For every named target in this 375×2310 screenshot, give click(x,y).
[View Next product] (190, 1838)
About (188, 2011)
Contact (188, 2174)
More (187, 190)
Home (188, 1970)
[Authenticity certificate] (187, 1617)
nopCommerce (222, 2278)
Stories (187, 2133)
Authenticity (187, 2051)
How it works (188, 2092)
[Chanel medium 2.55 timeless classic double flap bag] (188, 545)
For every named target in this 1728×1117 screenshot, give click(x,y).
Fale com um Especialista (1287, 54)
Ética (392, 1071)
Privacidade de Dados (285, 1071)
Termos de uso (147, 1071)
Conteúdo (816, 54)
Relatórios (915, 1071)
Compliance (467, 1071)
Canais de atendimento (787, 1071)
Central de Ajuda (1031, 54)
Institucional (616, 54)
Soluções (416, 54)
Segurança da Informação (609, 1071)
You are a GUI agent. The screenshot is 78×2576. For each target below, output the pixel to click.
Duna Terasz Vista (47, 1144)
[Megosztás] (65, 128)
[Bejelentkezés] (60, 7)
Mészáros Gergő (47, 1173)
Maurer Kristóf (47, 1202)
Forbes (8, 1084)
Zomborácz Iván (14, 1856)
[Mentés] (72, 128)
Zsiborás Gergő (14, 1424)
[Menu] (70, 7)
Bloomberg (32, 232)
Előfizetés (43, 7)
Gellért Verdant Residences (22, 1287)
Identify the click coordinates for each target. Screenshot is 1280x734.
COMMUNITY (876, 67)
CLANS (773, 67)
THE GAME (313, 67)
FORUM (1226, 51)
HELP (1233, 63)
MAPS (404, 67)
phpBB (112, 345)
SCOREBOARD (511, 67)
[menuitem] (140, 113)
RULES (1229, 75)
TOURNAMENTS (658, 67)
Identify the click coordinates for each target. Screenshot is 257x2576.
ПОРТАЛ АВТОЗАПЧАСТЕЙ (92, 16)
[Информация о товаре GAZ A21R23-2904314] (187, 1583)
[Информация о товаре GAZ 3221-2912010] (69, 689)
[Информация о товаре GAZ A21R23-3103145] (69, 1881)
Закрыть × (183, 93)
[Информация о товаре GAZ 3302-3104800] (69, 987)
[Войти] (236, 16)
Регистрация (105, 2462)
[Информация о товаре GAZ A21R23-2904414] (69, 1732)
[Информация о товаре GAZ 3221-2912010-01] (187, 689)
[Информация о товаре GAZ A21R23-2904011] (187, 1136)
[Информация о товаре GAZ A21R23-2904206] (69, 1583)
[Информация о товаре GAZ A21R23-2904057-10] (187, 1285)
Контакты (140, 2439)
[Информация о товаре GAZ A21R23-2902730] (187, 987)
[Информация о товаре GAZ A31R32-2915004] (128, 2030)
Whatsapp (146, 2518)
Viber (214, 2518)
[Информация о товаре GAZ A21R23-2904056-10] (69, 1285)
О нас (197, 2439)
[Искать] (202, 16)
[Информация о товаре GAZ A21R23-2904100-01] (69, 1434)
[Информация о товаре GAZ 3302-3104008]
****************
An exact copy of the lines above, from the one containing "Forbes (8, 1084)" down to the one containing "[menuitem] (140, 113)" and including both, is the whole answer; retype it and nothing else.

__Reply to the exercise__.
Forbes (8, 1084)
Zomborácz Iván (14, 1856)
[Mentés] (72, 128)
Zsiborás Gergő (14, 1424)
[Menu] (70, 7)
Bloomberg (32, 232)
Előfizetés (43, 7)
Gellért Verdant Residences (22, 1287)
Identify the click coordinates for each target. Screenshot is 1280x734.
COMMUNITY (876, 67)
CLANS (773, 67)
THE GAME (313, 67)
FORUM (1226, 51)
HELP (1233, 63)
MAPS (404, 67)
phpBB (112, 345)
SCOREBOARD (511, 67)
[menuitem] (140, 113)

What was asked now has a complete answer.